**ENUNCIADO**
Responda com base no excerto sobre os contos de Attar:
1. O que significa o nome Simurgh no idioma persa?
2. Quantas aves alcançaram a Montanha de Kaf?
3. Onde permaneceu o dervixe durante horas sem levantar os olhos do chão?

**EXCERTO**
--

Dos vários contos, os que mais me cativaram foram os de
Fariduddin Attar, nomeadamente A CONFERÊNCIA DAS AVES e TAMBÉM ISTO HÁ-DE
PASSAR, cujos resumos se apresentam abaixo.
A CONFERÊNCIA DAS AVES
Um certo número de aves entendeu um dia que deveria ter um rei.
Tomada a decisão, pediram a uma sábia e prudente poupa – um pássaro com uma
crista em feitio de leque – que lhes concedesse ajuda na busca do rei. A poupa
disse-lhe que o rei por que ansiavam tinha o nome de Simurgh, o que no idioma
persa significa «trinta aves», e que vivia num esconderijo da montanha de Kaf;
e disse-lhes também que a viagem até esse sítio era perigosa e difícil. As aves
imploram à poupa que as guiasse. A poupa deu o seu acordo e começou a instruir
as aves uma a uma, tendo em conta os diversos níveis de entendimento e os
variados temperamentos individuais. Fez-lhes saber que, para alcançarem o cume
da montanha, teriam de passar por cinco vales e dois desertos; depois de
haverem atravessado o último deserto, então poderiam entrar no palácio do rei.
(…)
Depois a poupa deliciou as outras aves, contando-lhes
histórias prodigiosas sobre aqueles que já haviam empreendido a perigosa
jornada. Attar usa um vastíssimo imaginário simbólico e, tal como na história
do rouxinol, cada um dos contos oferece ao leitor o deleite da contemplação de
um mais profundo significado.
(…)
Depois de haverem ouvido a poupa a descrever-lhes o que as
esperava, as aves ficaram tão excitadas que imediatamente reataram a jornada. Durante
o caminho, algumas morreram de calor e outra afogaram-se no mar; também houve
as que foram vencidas pelo cansaço e não puderam continuar; animais bravios
caçaram umas tantas e ainda outras cederam às tentações dos lugares por onde
passavam e assim se distraíram e perderam, e para trás foram deixadas. Apenas trinta
de todas aquelas aves lograram alcançar o seu destino – a Montanha de Kaf.
À entrada do palácio do rei, o guarda-portão tratou as trinta
aves de modo muito pouco amistoso. Mas as aves, que já tinham passado pelo
pior, foram tolerantes e não consentiram que aquela agressividade as
perturbasse. Finalmente, o servo privado do rei saiu para as receber e
acompanhar até ao salão do rei. Assim que entraram no salão, as aves olharam em
redor, tomadas de espanto. Não entenderam o que estava a acontecer, pois em vez
de verem Simurgh, aquelas trinta aves tudo o que viam era… trinta aves. Por fim
perceberam que, ao olharem para elas próprias, haviam achado o rei e que, na
sua demanda do rei, se haviam encontrado a elas próprias.
Todos aqueles que passam pelas sete cidades do Amor estão
purificados. Quando chegam ao palácio do rei, encontram o rei revelado no
espelho dos seus corações.
TAMBÉM ISTO HÁ-DE PASSAR
(…) O dervixe permaneceu horas por entre as ruínas do
cemitério, sem levantar os olhos do chão. Finalmente ergueu a cabeça e olhou
para o céu. E, como se houvesse descoberto o significado profundo de uma grande
lição, disse, abanando a cabeça em sinal de confirmação: «Também isto há-de
passar!»

--

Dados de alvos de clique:
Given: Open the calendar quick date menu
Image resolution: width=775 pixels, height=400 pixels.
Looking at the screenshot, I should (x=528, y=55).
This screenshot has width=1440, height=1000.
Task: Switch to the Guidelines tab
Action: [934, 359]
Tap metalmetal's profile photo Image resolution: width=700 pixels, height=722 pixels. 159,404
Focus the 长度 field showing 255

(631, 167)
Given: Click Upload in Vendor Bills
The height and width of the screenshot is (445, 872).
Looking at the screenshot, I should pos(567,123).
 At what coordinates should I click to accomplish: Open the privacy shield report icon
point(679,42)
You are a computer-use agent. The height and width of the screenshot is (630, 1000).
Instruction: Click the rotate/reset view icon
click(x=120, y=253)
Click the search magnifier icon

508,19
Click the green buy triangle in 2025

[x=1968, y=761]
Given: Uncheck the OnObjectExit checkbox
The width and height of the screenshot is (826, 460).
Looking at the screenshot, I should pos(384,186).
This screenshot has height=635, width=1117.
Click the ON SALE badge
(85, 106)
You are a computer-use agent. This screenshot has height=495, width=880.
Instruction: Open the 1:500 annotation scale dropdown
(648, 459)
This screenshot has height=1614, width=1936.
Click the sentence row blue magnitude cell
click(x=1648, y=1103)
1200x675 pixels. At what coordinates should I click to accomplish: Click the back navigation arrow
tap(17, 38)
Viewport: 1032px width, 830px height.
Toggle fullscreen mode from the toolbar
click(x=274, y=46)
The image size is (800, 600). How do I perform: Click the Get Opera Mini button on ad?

--

**RESOLUÇÃO**
1. Significa «trinta aves».
2. Trinta aves.
3. Por entre as ruínas do cemitério.